Bapineuzumab

Monoclonal antibody
- Type: Whole antibody
- Source: Humanized (from mouse)
- Target: beta-amyloid (Aβ)

Clinical data
- ATC code: none;

Identifiers
- CAS Number: 648895-38-9;
- ChemSpider: none;
- UNII: NC11WKO35D;
- ECHA InfoCard: 100.133.214

Chemical and physical data
- Formula: C_{6466}H_{10018}N_{1734}O_{2026}S_{44}
- Molar mass: 145874.02 g·mol^{−1}

= Bapineuzumab =

Chemical compound

Bapineuzumab (nicknamed "bapi") is a humanized monoclonal antibody that acts on the nervous system and may have potential therapeutic value for the treatment of Alzheimer's disease and possibly glaucoma. However, in 2012 it failed to produce significant cognitive improvements in patients in two major trials, despite lowering key biomarkers of AD, amyloid brain plaque and hyperphosphorylated tau protein in CSF.

Bapineuzumab has been shown to recognise the extreme N-terminal 5 residues of Aβ peptide in a helical conformation (4HIX.pdb) stabilized by internal hydrogen bonds involving the first three amino acids.

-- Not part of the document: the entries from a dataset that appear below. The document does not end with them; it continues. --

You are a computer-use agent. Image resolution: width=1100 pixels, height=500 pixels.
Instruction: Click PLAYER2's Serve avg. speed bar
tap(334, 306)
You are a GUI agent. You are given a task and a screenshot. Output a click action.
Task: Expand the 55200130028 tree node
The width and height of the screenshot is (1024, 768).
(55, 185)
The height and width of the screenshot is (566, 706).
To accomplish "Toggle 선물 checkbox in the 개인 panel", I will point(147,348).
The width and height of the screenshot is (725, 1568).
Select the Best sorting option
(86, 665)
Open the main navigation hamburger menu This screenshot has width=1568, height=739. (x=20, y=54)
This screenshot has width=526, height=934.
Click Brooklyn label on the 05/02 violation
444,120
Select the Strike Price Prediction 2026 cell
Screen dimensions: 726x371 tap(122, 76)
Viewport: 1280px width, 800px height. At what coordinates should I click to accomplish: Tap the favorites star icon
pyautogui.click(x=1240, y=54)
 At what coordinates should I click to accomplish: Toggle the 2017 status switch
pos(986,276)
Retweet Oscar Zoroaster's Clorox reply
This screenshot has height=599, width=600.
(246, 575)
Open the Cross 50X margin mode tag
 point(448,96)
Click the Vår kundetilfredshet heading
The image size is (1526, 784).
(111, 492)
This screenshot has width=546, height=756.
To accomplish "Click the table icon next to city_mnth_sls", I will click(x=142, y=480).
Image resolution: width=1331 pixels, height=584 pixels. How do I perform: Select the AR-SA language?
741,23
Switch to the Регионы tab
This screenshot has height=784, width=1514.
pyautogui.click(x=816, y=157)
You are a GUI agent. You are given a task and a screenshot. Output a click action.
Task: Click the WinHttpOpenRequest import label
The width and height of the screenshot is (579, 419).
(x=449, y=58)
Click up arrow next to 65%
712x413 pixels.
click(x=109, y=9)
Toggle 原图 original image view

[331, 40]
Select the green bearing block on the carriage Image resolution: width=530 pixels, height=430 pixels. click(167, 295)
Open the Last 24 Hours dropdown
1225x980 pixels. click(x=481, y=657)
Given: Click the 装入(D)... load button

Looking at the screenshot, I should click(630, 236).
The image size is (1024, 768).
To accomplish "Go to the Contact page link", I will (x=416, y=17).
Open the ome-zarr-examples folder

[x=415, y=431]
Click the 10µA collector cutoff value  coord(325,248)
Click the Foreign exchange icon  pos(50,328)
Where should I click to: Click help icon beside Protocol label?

Bapineuzumab is an antibody to the beta-amyloid (Aβ) plaques that are believed to underlie Alzheimer's disease neuropathology. In previous clinical trials for vaccination against human beta amyloid, called AN-1792, patients with Alzheimer's disease using active immunization had positive outcomes with removal of plaques, but 6% of subjects developed aseptic meningitis and the trial was stopped.

== Testing ==
Bapineuzumab was being co-developed by the pharmaceutical companies Élan and Wyeth and entered Phase III trials in December 2007. In 2008 a Johnson & Johnson affiliate acquired a substantial portion of Élan's assets related to the Alzheimer's immunotherapy program, which Elan had shared with Wyeth. The program is continuing with Pfizer, which acquired Wyeth in 2009.

Bapineuzumab was the first antibody to be found to cause amyloid-related imaging abnormalities, including an accumulation of fluid in brain tissue (ARIA-E) in patients receiving the highest dose. No health risks were found in subjects receiving either 0.5 or 1 mg of bapineuzumab. Patients who have been receiving or have been scheduled to receive the highest dose will be either removed from the trials or switched to lower doses.

The efficacy of drugs targeted to brain plaques in Alzheimer's patients has been called into question, although such drugs may still be effective for prophylaxis if given to individuals who have not yet developed clinical symptoms.

On August 6, 2012, Pfizer Inc. and Johnson & Johnson said they are ending development of an intravenous formulation of bapineuzumab. Testing showed the drug did not work better than placebo in two late-stage trials in patients who had mild to moderate Alzheimer's disease.

Élan announced that Johnson & Johnson, on July 16, 2013, had discontinued Phase 2 testing of the subcutaneous formulation of bapineuzumab.

== Insider trading ==
Mathew Martoma, formerly of S.A.C. Capital Advisors, was convicted in February 2014 of insider trading on news passed by neurologist Sid Gilman of the cancellation of bapineuzumab's testing.